- [Records provided]:
%%
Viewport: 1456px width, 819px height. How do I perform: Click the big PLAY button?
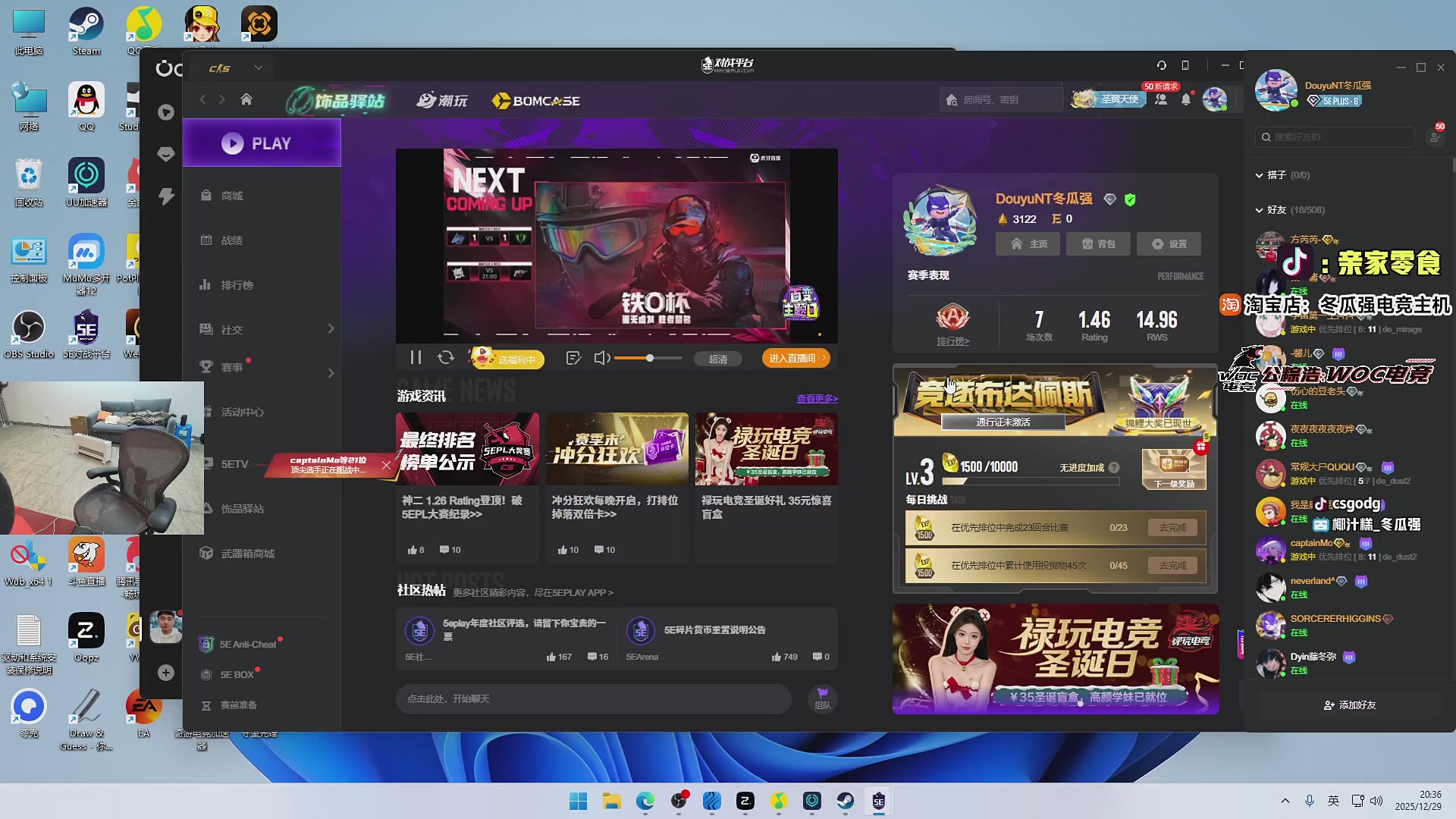click(x=262, y=143)
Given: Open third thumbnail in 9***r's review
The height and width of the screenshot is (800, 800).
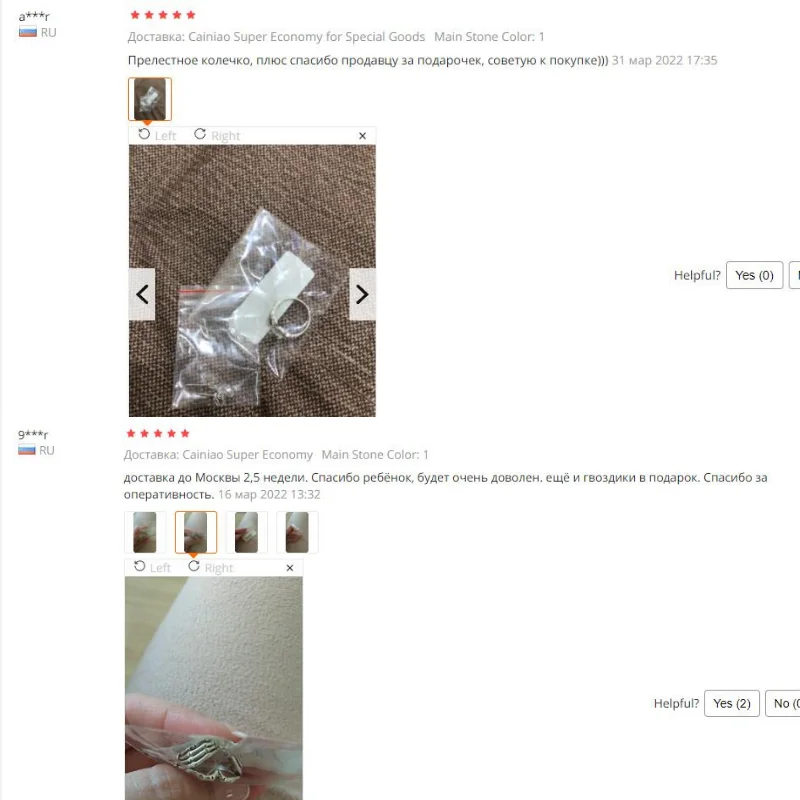Looking at the screenshot, I should click(x=246, y=532).

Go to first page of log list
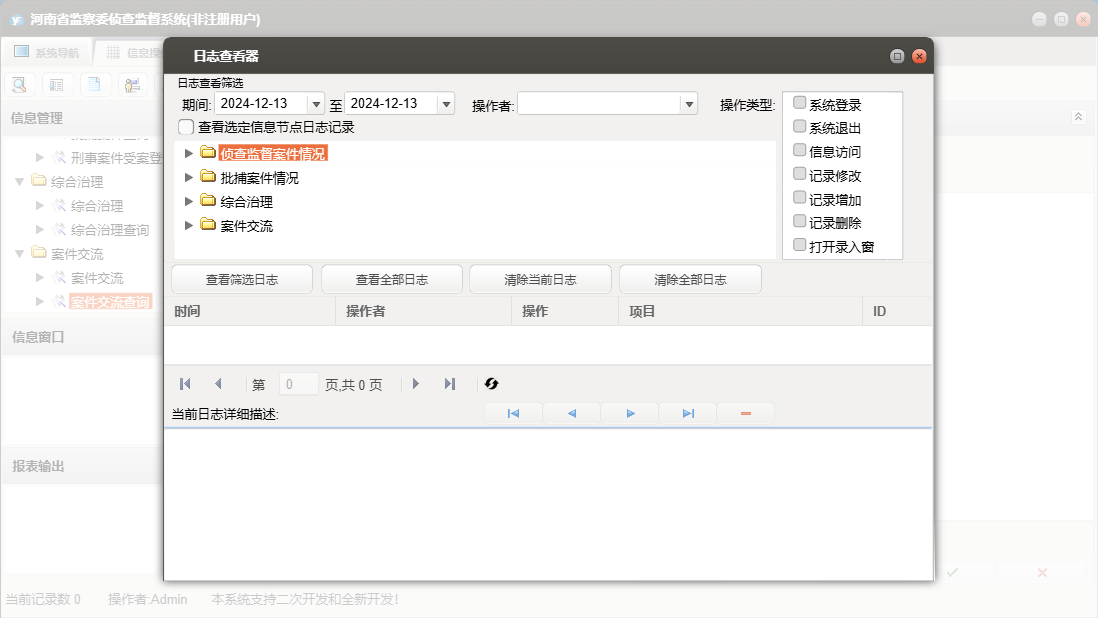[x=185, y=384]
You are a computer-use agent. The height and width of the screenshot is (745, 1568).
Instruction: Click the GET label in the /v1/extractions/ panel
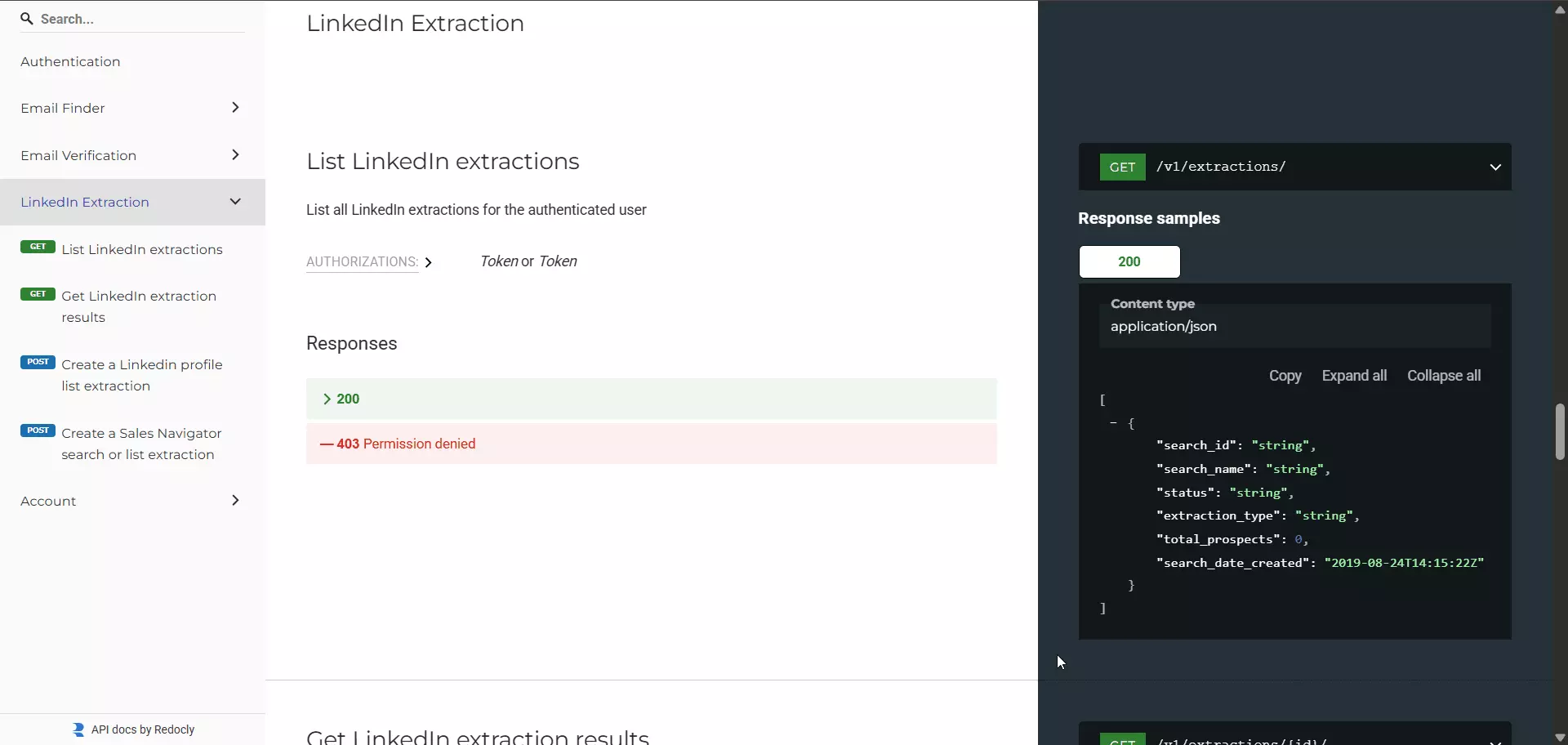coord(1122,166)
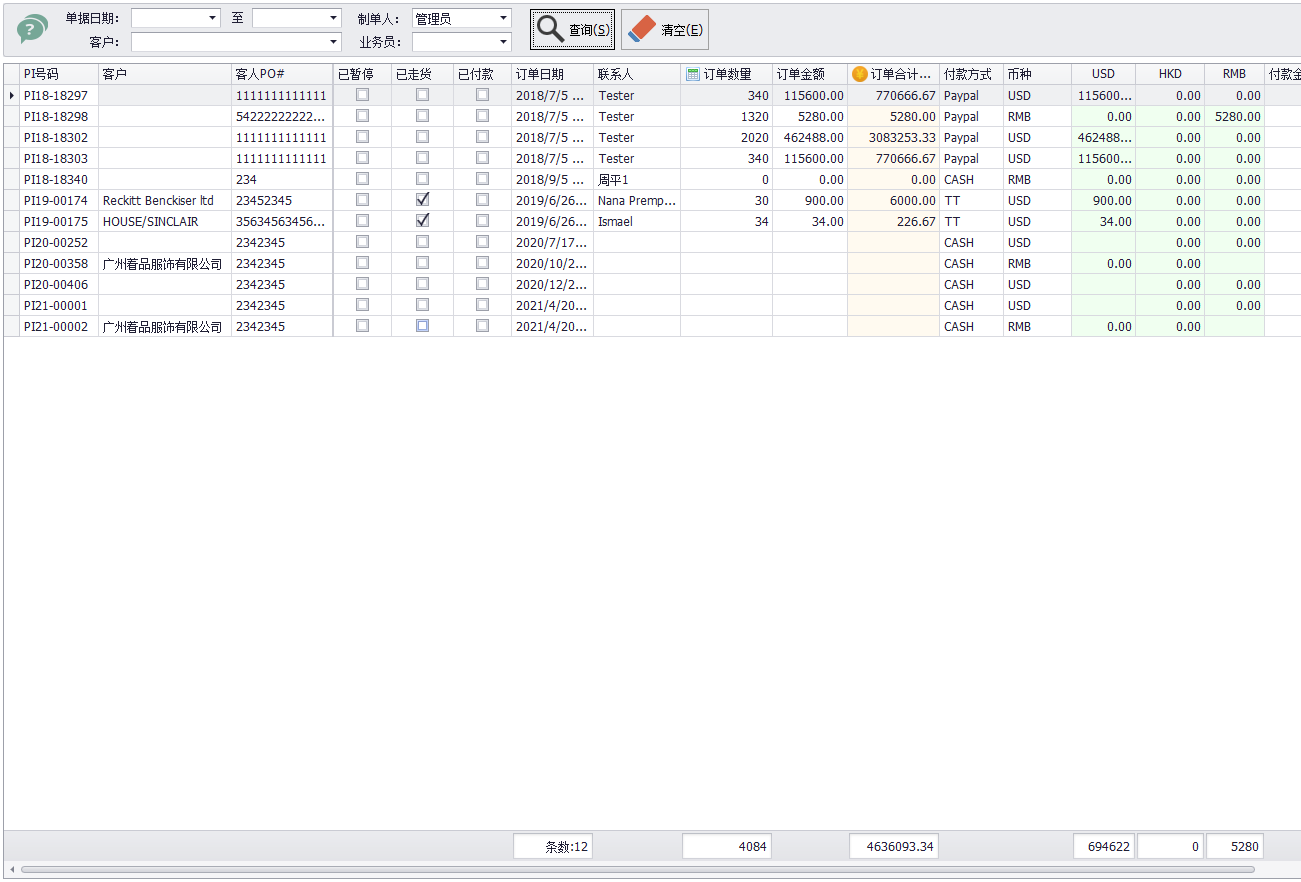1301x882 pixels.
Task: Click the help speech bubble icon
Action: tap(32, 29)
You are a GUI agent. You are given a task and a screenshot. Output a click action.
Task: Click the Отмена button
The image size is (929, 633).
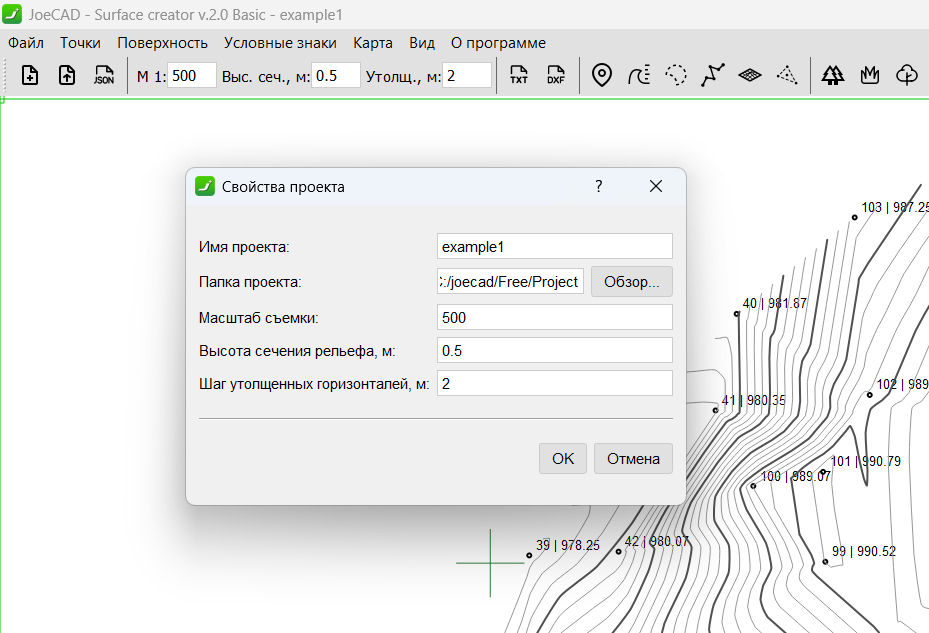click(x=633, y=459)
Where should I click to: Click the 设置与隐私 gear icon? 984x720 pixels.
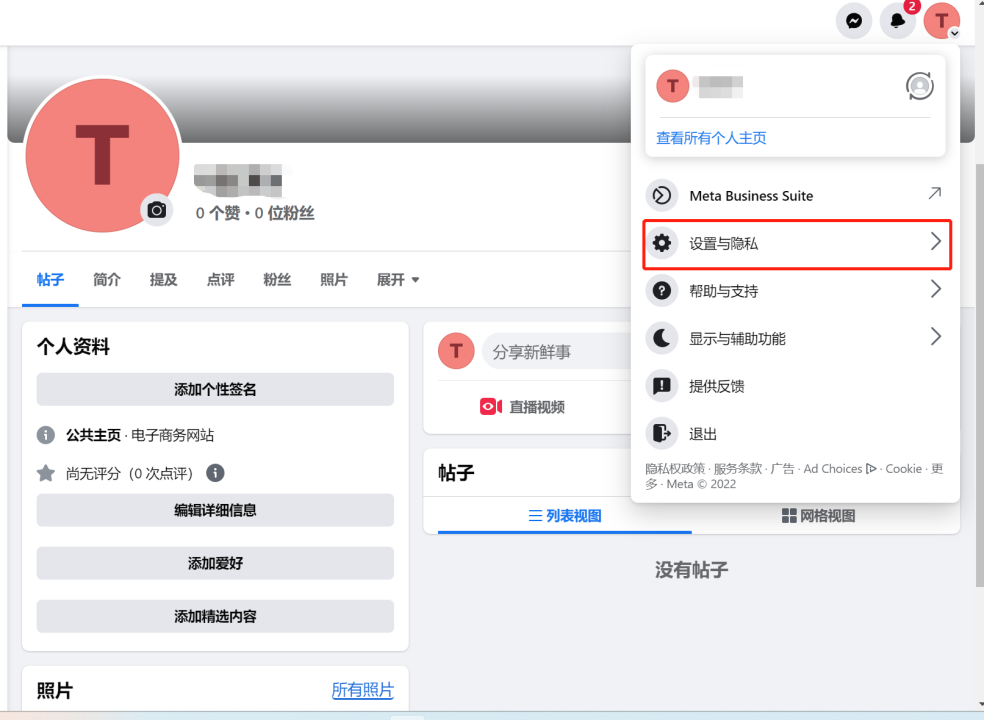pos(662,241)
%%
- [Work instructions]: Recast all the lines above as a Markdown table with the columns "Row" and "Line", numbering each row and skipping blank lines. Leave the pictures out.

- [Exercise output]:
| Row | Line |
|---|---|
| 1 | Viewport: 1456px width, 819px height. How do I perform: Click the big PLAY button? |
| 2 | click(x=262, y=143) |
| 3 | Given: Open third thumbnail in 9***r's review |
| 4 | The height and width of the screenshot is (800, 800). |
| 5 | Looking at the screenshot, I should click(x=246, y=532). |
| 6 | Go to first page of log list |
| 7 | [x=185, y=384] |
| 8 | You are a computer-use agent. The height and width of the screenshot is (745, 1568). |
| 9 | Instruction: Click the GET label in the /v1/extractions/ panel |
| 10 | coord(1122,166) |
| 11 | 1301x882 pixels. |
| 12 | Task: Click the help speech bubble icon |
| 13 | Action: tap(32, 29) |
| 14 | You are a GUI agent. You are given a task and a screenshot. Output a click action. |
| 15 | Task: Click the Отмена button |
| 16 | The image size is (929, 633). |
| 17 | click(x=633, y=459) |
| 18 | Where should I click to: Click the 设置与隐私 gear icon? 984x720 pixels. |
| 19 | pos(662,241) |